Written request: Reproduce the rows below without any change, starting at the line that contains "Click the BIDV bank logo icon" and stopping after the line that contains "point(73,257)". Give those lines alone.

[Item coordinate data]
>>>>

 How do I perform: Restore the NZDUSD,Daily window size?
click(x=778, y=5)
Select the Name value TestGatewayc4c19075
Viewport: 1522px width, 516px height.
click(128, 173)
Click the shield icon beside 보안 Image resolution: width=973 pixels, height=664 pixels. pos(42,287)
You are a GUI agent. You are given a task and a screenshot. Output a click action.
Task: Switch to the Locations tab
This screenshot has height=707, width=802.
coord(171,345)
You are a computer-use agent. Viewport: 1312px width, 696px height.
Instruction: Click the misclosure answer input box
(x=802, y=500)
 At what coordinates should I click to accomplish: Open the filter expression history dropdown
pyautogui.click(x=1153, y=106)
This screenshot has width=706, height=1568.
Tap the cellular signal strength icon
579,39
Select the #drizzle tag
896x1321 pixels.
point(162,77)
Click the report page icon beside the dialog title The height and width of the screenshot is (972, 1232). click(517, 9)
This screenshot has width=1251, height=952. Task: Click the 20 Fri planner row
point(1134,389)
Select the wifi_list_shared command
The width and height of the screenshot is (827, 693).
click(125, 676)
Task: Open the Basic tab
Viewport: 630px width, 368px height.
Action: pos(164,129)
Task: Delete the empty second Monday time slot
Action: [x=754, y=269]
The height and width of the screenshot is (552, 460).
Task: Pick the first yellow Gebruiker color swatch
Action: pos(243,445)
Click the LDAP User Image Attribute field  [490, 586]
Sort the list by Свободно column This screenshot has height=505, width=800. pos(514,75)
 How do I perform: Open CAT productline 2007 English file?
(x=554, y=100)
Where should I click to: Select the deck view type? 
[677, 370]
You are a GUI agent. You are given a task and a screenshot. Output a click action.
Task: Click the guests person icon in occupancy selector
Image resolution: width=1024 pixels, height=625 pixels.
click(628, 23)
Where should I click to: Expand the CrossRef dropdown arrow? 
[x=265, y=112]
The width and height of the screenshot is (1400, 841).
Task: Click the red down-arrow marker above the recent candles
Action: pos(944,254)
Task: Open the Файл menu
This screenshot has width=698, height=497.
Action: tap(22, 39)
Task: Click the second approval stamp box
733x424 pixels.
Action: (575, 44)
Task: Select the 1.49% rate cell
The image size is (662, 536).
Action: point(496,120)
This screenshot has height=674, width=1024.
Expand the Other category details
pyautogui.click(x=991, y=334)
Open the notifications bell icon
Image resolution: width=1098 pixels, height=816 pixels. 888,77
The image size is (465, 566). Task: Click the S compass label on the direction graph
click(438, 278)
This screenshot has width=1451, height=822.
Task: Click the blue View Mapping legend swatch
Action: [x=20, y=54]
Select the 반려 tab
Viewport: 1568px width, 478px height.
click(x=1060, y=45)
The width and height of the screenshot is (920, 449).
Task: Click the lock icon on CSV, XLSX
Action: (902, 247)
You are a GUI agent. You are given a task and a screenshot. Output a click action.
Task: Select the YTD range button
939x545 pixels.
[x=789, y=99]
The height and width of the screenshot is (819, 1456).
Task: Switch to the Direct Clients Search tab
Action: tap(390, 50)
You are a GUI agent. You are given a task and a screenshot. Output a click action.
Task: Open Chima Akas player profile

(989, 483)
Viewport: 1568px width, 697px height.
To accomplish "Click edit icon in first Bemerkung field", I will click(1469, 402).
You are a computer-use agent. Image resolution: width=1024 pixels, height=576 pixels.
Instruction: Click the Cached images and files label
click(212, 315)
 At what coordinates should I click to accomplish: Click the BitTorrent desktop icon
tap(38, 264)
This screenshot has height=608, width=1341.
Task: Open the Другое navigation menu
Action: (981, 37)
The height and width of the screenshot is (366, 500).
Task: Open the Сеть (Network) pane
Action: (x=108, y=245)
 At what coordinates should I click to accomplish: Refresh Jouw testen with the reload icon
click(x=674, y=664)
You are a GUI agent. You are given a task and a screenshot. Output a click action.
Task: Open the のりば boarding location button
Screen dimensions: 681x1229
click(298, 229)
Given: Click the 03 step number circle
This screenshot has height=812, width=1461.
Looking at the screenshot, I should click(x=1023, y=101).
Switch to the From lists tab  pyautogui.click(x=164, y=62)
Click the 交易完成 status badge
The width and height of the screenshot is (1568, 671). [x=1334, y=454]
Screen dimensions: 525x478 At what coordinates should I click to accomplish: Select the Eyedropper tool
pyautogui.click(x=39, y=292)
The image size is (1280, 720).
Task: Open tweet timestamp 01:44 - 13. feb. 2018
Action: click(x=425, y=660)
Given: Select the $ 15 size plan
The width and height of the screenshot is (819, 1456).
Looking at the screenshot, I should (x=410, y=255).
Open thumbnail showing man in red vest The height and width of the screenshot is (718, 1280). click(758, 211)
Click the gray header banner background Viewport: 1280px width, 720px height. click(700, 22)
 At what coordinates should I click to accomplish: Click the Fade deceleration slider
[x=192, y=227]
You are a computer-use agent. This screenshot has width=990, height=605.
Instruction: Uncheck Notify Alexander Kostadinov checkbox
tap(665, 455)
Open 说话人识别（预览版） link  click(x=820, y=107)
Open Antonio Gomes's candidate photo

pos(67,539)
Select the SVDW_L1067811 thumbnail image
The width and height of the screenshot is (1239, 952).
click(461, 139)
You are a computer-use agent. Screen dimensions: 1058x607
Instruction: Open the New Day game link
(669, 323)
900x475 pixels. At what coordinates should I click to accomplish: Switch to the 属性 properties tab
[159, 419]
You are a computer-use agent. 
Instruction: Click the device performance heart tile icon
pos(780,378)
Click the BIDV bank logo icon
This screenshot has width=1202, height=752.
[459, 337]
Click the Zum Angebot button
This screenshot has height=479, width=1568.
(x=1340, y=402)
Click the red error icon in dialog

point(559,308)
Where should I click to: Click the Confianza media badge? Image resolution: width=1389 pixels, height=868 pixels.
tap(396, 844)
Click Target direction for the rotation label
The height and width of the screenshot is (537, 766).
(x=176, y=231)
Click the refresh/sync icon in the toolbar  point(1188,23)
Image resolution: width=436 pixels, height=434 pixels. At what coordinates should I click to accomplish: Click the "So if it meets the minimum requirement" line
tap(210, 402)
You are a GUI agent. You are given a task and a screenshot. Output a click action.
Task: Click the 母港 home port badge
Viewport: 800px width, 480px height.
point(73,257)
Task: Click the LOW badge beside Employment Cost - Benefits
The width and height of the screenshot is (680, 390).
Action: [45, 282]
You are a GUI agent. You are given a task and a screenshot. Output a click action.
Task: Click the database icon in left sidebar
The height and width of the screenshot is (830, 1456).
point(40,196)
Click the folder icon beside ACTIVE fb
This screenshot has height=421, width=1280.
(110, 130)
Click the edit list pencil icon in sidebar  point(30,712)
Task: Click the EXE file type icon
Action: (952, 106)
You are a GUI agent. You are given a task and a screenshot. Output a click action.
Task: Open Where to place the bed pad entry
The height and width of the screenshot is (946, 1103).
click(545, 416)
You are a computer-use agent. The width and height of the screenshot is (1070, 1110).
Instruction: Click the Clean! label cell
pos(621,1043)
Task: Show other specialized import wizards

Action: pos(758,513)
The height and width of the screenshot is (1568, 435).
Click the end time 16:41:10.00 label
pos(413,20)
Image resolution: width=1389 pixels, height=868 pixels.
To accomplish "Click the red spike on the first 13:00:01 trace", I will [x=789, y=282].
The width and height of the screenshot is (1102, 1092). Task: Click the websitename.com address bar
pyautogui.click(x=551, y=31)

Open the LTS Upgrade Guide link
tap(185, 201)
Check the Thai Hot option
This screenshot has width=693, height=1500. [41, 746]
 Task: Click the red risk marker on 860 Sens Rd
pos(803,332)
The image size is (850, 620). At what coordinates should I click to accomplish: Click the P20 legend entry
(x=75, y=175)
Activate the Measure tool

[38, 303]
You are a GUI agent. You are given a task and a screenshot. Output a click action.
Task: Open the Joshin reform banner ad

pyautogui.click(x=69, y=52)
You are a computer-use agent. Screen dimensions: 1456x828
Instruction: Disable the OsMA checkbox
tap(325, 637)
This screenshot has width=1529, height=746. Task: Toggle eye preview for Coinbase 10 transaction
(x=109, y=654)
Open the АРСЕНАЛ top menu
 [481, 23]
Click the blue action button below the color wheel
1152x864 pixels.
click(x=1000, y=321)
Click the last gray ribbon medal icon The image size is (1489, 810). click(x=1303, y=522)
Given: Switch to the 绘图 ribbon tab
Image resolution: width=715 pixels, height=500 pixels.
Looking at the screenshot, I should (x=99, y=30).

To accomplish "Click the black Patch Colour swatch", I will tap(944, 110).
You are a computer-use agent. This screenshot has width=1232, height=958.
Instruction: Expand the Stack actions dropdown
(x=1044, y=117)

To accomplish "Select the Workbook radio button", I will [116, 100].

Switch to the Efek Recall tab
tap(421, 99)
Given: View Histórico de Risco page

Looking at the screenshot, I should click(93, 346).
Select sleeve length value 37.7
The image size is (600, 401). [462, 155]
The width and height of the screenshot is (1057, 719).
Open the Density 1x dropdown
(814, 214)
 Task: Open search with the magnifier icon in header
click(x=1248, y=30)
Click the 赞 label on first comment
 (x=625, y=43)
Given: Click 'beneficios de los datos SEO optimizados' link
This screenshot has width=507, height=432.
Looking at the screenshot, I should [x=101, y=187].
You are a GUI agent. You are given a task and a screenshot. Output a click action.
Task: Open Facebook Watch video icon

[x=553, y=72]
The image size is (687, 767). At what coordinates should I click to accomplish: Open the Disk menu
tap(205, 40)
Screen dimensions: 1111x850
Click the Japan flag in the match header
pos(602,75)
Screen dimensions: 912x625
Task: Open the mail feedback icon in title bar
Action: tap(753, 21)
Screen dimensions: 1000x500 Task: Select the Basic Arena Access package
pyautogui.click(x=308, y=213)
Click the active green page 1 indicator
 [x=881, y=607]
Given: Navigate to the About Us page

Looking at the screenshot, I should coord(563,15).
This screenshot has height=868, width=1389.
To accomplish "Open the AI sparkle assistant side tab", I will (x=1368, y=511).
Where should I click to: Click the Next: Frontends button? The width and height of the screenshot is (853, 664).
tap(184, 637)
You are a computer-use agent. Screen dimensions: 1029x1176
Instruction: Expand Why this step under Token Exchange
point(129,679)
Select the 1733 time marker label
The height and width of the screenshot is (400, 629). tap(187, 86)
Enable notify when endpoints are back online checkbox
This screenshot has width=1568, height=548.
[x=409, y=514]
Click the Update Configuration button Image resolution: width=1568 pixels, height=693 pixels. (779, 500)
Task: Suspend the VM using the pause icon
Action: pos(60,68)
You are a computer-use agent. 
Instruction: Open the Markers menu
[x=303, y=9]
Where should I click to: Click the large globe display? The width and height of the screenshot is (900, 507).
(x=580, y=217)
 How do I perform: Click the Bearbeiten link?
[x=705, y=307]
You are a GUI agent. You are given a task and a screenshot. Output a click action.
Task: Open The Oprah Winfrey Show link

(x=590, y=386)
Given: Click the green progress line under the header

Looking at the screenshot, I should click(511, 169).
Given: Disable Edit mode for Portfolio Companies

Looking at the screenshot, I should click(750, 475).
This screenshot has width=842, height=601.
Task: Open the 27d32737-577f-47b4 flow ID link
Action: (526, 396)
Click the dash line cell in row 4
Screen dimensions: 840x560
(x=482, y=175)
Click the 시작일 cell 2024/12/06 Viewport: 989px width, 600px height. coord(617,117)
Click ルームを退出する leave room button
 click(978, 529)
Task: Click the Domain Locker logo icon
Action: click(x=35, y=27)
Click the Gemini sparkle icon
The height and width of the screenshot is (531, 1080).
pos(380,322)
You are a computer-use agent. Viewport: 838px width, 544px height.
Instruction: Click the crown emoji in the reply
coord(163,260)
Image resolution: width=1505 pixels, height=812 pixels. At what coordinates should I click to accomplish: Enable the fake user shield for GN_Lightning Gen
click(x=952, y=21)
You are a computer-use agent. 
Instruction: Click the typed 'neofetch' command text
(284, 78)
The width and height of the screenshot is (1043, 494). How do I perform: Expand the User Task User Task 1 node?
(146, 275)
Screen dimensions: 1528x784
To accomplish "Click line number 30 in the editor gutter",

<<<<

Task result:
Click the BIDV bank logo icon
This screenshot has width=1202, height=752.
[459, 337]
Click the Zum Angebot button
This screenshot has height=479, width=1568.
(x=1340, y=402)
Click the red error icon in dialog

point(559,308)
Where should I click to: Click the Confianza media badge? Image resolution: width=1389 pixels, height=868 pixels.
tap(396, 844)
Click Target direction for the rotation label
The height and width of the screenshot is (537, 766).
(x=176, y=231)
Click the refresh/sync icon in the toolbar  point(1188,23)
Image resolution: width=436 pixels, height=434 pixels. At what coordinates should I click to accomplish: Click the "So if it meets the minimum requirement" line
tap(210, 402)
You are a GUI agent. You are given a task and a screenshot. Output a click action.
Task: Click the 母港 home port badge
Viewport: 800px width, 480px height.
point(73,257)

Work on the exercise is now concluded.